AIM: Rewrite the records starting at the line containing "Open the site permissions dropdown" and ending at the line containing "tap(512, 114)", with every line reproduced, including the requests, and each coordinate in the answers shifted by -94. Omit the pictures from your output.

INPUT:
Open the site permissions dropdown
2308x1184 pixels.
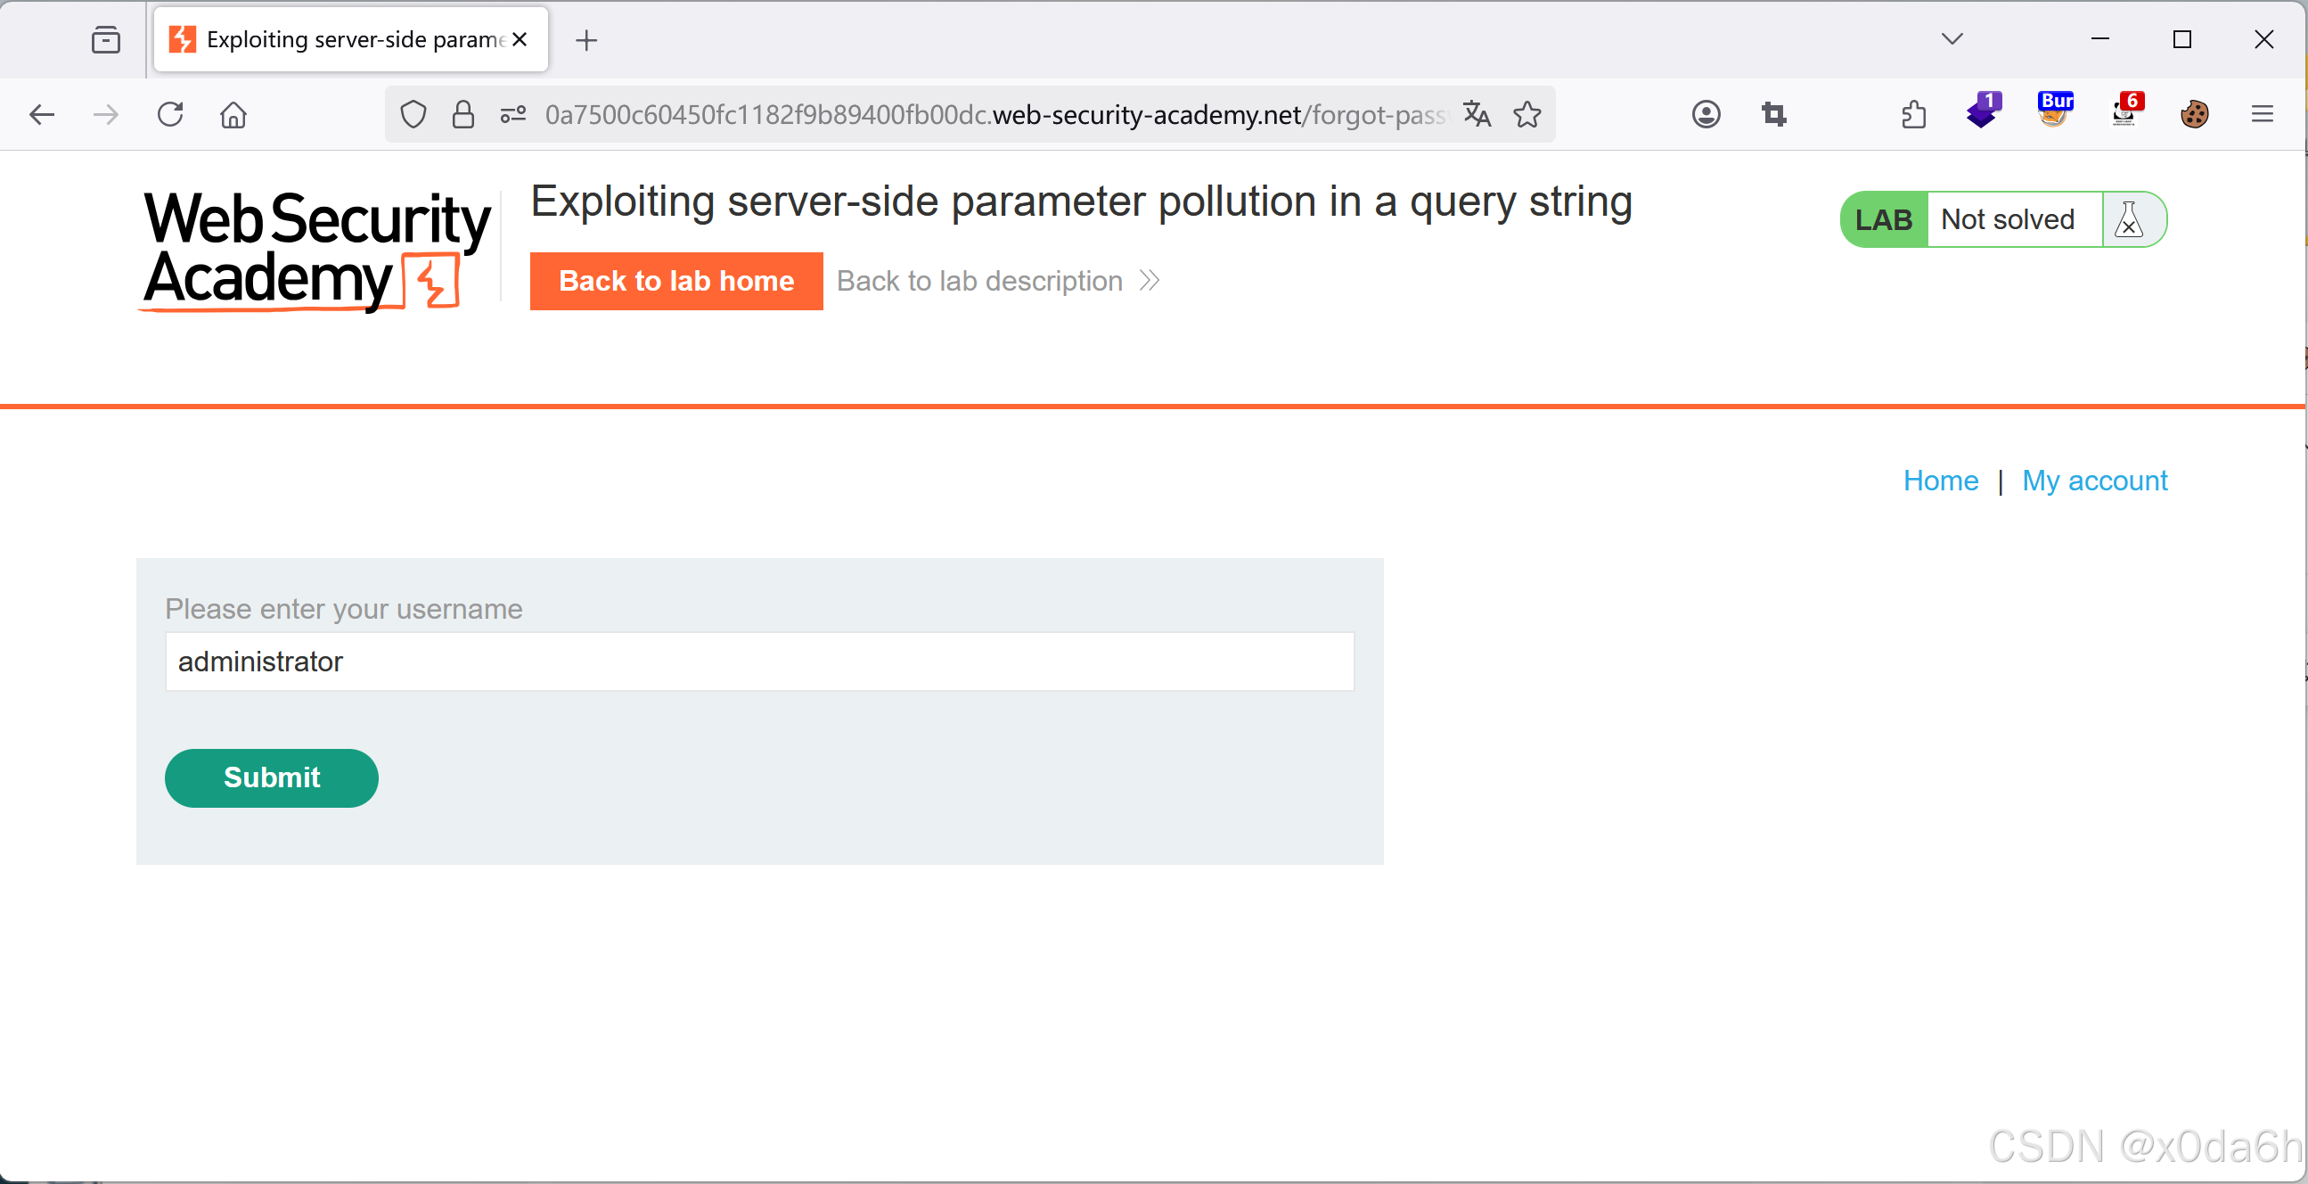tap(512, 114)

...

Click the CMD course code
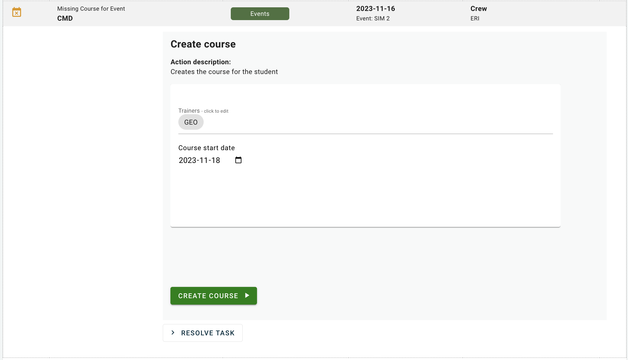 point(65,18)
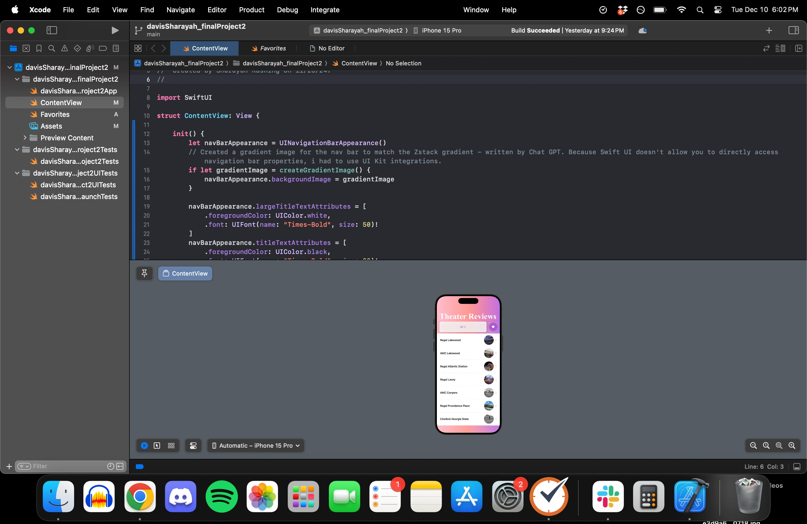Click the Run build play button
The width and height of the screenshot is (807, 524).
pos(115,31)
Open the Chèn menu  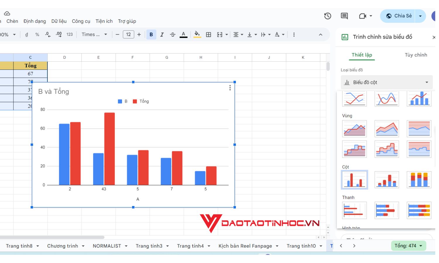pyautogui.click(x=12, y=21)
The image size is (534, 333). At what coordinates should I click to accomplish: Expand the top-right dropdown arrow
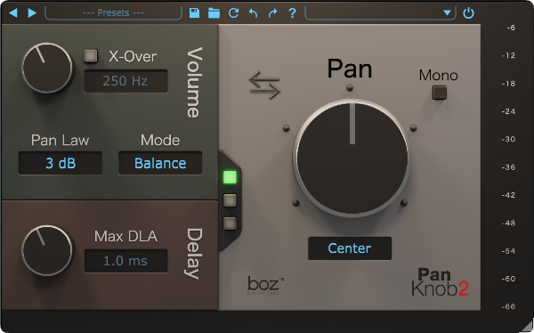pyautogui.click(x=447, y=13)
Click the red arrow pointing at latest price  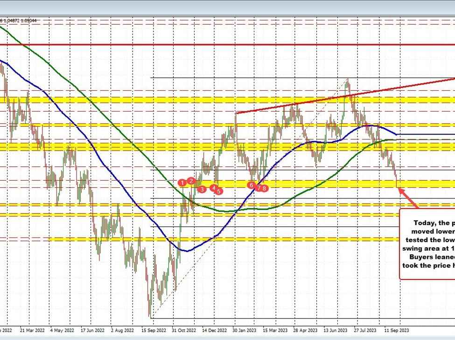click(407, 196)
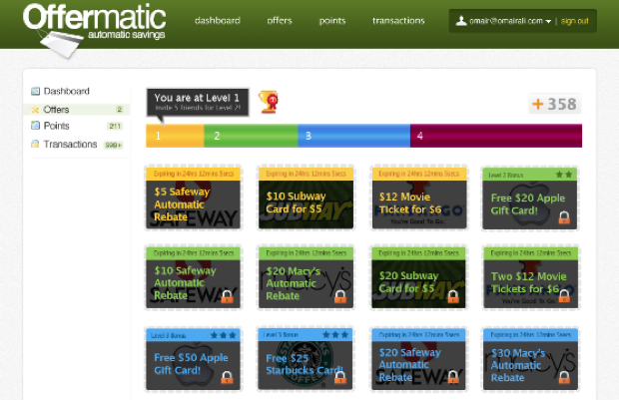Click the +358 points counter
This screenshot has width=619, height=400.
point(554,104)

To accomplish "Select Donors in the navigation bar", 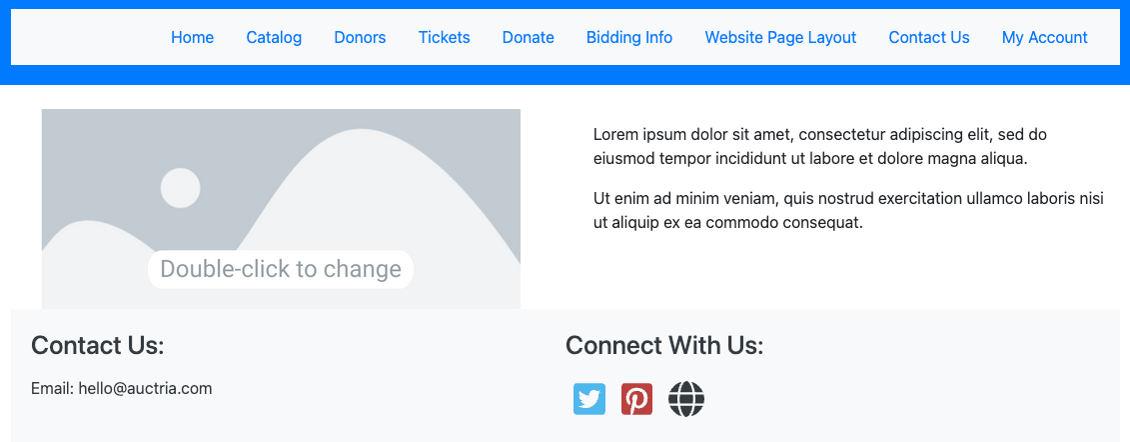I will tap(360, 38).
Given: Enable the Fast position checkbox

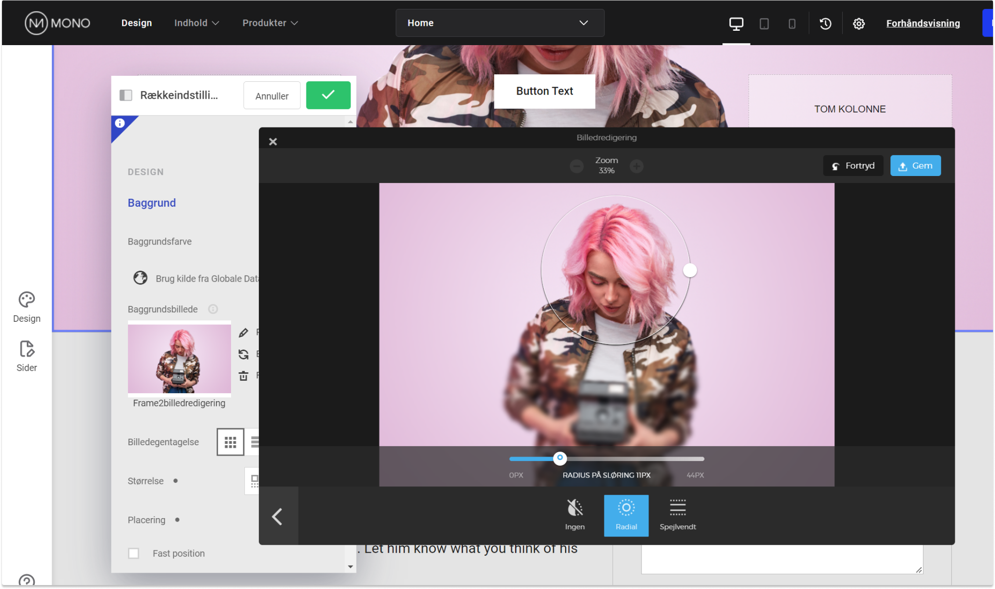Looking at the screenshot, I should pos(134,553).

==

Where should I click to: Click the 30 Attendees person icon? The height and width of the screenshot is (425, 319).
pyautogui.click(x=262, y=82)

EXERCISE ANSWER:
Open the site permissions dropdown
2308x1184 pixels.
tap(418, 20)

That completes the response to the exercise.